▶ Activity
Where the records below reach the line containing "Seeknit kabelkoppling (162, 429)", start transcribing, and end with the line containing "Wanderlust [link] (411, 606)", exactly and with nothing else added.

▶ Exercise data
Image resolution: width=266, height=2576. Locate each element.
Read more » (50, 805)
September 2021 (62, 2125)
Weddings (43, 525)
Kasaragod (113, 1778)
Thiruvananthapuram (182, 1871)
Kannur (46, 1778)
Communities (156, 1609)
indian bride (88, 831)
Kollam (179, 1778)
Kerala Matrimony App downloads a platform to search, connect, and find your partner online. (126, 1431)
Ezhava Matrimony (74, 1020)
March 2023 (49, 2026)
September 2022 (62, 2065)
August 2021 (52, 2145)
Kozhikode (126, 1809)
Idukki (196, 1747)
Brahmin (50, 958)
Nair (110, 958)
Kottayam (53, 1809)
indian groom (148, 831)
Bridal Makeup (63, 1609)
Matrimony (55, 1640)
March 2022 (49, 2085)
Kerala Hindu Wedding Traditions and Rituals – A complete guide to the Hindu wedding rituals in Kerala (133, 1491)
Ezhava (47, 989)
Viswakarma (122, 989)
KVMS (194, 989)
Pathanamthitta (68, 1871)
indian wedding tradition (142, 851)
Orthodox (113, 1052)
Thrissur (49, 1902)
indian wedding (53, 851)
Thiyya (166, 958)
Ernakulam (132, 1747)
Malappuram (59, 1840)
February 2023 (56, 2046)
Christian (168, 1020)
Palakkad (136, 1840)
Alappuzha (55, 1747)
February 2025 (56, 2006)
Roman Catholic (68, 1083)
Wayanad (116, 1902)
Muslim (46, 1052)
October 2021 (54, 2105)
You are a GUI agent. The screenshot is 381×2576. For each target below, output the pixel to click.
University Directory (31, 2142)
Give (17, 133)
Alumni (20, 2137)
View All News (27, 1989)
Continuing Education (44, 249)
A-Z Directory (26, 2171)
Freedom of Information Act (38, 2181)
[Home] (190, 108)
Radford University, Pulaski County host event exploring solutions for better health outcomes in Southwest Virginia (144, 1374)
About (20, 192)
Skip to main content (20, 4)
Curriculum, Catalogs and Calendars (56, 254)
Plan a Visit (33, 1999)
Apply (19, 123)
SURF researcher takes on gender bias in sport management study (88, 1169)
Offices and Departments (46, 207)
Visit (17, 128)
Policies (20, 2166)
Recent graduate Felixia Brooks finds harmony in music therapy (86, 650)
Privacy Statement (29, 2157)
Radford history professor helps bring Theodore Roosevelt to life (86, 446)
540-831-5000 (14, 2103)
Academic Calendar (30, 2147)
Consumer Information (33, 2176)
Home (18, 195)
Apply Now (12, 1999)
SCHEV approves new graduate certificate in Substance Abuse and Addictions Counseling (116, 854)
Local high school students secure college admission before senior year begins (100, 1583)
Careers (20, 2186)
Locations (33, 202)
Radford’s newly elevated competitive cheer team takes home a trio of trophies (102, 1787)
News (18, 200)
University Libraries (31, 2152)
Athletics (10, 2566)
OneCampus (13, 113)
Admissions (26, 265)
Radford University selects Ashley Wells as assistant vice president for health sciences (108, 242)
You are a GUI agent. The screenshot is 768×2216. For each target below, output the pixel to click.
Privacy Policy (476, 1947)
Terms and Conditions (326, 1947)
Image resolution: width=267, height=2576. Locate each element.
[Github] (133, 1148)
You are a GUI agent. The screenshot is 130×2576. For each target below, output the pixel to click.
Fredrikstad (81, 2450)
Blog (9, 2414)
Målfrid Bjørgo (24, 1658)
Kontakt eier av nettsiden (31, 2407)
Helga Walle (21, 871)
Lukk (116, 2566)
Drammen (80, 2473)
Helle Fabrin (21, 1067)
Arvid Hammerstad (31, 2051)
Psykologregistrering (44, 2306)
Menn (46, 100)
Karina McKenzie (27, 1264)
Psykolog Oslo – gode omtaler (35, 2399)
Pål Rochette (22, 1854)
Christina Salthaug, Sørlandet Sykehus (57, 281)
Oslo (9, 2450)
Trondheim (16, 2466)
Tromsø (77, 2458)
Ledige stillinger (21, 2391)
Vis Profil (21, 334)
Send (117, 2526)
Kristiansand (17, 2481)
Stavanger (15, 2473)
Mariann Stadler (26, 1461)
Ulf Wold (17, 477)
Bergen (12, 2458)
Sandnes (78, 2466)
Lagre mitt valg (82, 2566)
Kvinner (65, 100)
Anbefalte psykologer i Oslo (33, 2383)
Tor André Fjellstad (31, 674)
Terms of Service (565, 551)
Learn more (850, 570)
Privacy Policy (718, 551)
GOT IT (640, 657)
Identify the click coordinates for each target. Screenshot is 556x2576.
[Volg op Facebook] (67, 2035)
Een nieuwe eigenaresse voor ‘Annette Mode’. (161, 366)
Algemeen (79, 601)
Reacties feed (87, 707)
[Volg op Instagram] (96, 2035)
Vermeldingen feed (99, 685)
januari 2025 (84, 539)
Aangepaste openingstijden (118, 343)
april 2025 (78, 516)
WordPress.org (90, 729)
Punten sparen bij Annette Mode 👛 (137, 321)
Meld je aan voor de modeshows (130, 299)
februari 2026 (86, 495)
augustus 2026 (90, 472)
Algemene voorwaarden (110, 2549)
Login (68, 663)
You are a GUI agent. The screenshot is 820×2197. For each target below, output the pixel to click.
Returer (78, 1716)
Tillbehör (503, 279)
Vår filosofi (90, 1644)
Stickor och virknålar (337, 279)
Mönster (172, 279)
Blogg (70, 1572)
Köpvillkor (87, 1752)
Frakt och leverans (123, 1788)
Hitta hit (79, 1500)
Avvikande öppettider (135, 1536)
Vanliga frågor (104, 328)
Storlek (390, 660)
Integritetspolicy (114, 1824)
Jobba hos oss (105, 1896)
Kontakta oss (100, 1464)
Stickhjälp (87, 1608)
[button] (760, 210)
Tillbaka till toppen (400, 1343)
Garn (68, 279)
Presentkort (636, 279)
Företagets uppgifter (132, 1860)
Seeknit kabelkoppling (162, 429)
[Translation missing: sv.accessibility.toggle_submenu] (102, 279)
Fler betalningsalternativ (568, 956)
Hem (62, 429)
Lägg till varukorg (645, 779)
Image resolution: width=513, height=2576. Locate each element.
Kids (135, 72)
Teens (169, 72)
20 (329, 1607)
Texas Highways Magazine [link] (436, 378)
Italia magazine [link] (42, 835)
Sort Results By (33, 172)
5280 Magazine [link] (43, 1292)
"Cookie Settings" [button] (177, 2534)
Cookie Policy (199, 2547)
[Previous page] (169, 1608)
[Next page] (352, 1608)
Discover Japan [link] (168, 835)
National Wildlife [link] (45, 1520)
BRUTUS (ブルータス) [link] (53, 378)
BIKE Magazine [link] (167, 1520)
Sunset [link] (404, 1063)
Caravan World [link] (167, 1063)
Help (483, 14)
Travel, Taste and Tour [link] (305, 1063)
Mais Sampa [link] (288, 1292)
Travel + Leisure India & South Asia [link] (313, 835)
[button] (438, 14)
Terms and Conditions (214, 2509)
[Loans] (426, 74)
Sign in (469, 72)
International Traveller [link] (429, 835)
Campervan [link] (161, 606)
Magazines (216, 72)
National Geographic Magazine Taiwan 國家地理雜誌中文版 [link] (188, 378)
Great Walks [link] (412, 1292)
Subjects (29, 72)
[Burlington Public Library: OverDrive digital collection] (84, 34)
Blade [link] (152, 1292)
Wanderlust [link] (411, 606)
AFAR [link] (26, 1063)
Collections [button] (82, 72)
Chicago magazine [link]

▶ Answer box
Seeknit kabelkoppling (162, 429)
[Translation missing: sv.accessibility.toggle_submenu] (102, 279)
Fler betalningsalternativ (568, 956)
Hem (62, 429)
Lägg till varukorg (645, 779)
Image resolution: width=513, height=2576. Locate each element.
Kids (135, 72)
Teens (169, 72)
20 (329, 1607)
Texas Highways Magazine [link] (436, 378)
Italia magazine [link] (42, 835)
Sort Results By (33, 172)
5280 Magazine [link] (43, 1292)
"Cookie Settings" [button] (177, 2534)
Cookie Policy (199, 2547)
[Previous page] (169, 1608)
[Next page] (352, 1608)
Discover Japan [link] (168, 835)
National Wildlife [link] (45, 1520)
BRUTUS (ブルータス) [link] (53, 378)
BIKE Magazine [link] (167, 1520)
Sunset [link] (404, 1063)
Caravan World [link] (167, 1063)
Help (483, 14)
Travel, Taste and Tour [link] (305, 1063)
Mais Sampa [link] (288, 1292)
Travel + Leisure India & South Asia [link] (313, 835)
[button] (438, 14)
Terms and Conditions (214, 2509)
[Loans] (426, 74)
Sign in (469, 72)
International Traveller [link] (429, 835)
Campervan [link] (161, 606)
Magazines (216, 72)
National Geographic Magazine Taiwan 國家地理雜誌中文版 [link] (188, 378)
Great Walks [link] (412, 1292)
Subjects (29, 72)
[Burlington Public Library: OverDrive digital collection] (84, 34)
Blade [link] (152, 1292)
Wanderlust [link] (411, 606)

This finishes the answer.